Turn the lines below into a numbered list, leaving out any blank lines.

> [Materials provided]:
■ ■ ■ ■

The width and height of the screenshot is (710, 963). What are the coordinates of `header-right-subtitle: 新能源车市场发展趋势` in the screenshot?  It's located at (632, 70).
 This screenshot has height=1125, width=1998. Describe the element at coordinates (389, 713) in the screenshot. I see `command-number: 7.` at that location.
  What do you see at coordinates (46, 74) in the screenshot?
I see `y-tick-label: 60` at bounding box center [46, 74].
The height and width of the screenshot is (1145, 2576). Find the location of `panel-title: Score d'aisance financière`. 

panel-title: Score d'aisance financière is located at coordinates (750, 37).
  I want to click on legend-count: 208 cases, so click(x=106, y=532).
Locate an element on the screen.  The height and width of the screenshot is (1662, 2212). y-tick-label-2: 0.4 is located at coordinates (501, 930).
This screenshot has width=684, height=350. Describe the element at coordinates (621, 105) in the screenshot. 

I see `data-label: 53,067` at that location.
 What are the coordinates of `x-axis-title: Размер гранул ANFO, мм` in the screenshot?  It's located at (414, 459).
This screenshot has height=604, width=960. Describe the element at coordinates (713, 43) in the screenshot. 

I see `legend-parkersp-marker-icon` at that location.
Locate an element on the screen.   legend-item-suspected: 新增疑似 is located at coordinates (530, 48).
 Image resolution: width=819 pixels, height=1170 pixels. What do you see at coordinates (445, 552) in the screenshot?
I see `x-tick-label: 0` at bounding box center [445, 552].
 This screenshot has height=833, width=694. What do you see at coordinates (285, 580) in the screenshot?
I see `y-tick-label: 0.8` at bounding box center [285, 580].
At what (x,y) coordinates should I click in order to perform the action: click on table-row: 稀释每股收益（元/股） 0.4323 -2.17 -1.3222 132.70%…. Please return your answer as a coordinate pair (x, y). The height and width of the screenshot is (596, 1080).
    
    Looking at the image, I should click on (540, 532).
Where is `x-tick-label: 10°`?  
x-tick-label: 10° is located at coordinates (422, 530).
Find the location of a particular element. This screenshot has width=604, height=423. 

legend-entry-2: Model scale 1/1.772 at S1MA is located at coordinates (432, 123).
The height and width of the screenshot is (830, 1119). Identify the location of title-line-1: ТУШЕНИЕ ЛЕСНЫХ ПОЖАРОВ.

■ ■ ■ ■

> [Answer to this problem]:
1. The width and height of the screenshot is (710, 963). What are the coordinates of `header-right-subtitle: 新能源车市场发展趋势` in the screenshot?  It's located at (632, 70).
2.  This screenshot has height=1125, width=1998. Describe the element at coordinates (389, 713) in the screenshot. I see `command-number: 7.` at that location.
3.   What do you see at coordinates (46, 74) in the screenshot?
4. I see `y-tick-label: 60` at bounding box center [46, 74].
5. The height and width of the screenshot is (1145, 2576). Find the location of `panel-title: Score d'aisance financière`. 
6. panel-title: Score d'aisance financière is located at coordinates (750, 37).
7.   I want to click on legend-count: 208 cases, so click(x=106, y=532).
8. Locate an element on the screen.  The height and width of the screenshot is (1662, 2212). y-tick-label-2: 0.4 is located at coordinates (501, 930).
9. This screenshot has width=684, height=350. Describe the element at coordinates (621, 105) in the screenshot. 
10. I see `data-label: 53,067` at that location.
11.  What are the coordinates of `x-axis-title: Размер гранул ANFO, мм` in the screenshot?  It's located at (414, 459).
12. This screenshot has height=604, width=960. Describe the element at coordinates (713, 43) in the screenshot. 
13. I see `legend-parkersp-marker-icon` at that location.
14. Locate an element on the screen.   legend-item-suspected: 新增疑似 is located at coordinates (530, 48).
15.  Image resolution: width=819 pixels, height=1170 pixels. What do you see at coordinates (445, 552) in the screenshot?
16. I see `x-tick-label: 0` at bounding box center [445, 552].
17.  This screenshot has height=833, width=694. What do you see at coordinates (285, 580) in the screenshot?
18. I see `y-tick-label: 0.8` at bounding box center [285, 580].
19. At what (x,y) coordinates should I click in order to perform the action: click on table-row: 稀释每股收益（元/股） 0.4323 -2.17 -1.3222 132.70%…. Please return your answer as a coordinate pair (x, y). The height and width of the screenshot is (596, 1080).
20.     Looking at the image, I should click on (540, 532).
21. Where is `x-tick-label: 10°`?  
22. x-tick-label: 10° is located at coordinates (422, 530).
23. Find the location of a particular element. This screenshot has width=604, height=423. 
24. legend-entry-2: Model scale 1/1.772 at S1MA is located at coordinates (432, 123).
25. The height and width of the screenshot is (830, 1119). Identify the location of title-line-1: ТУШЕНИЕ ЛЕСНЫХ ПОЖАРОВ.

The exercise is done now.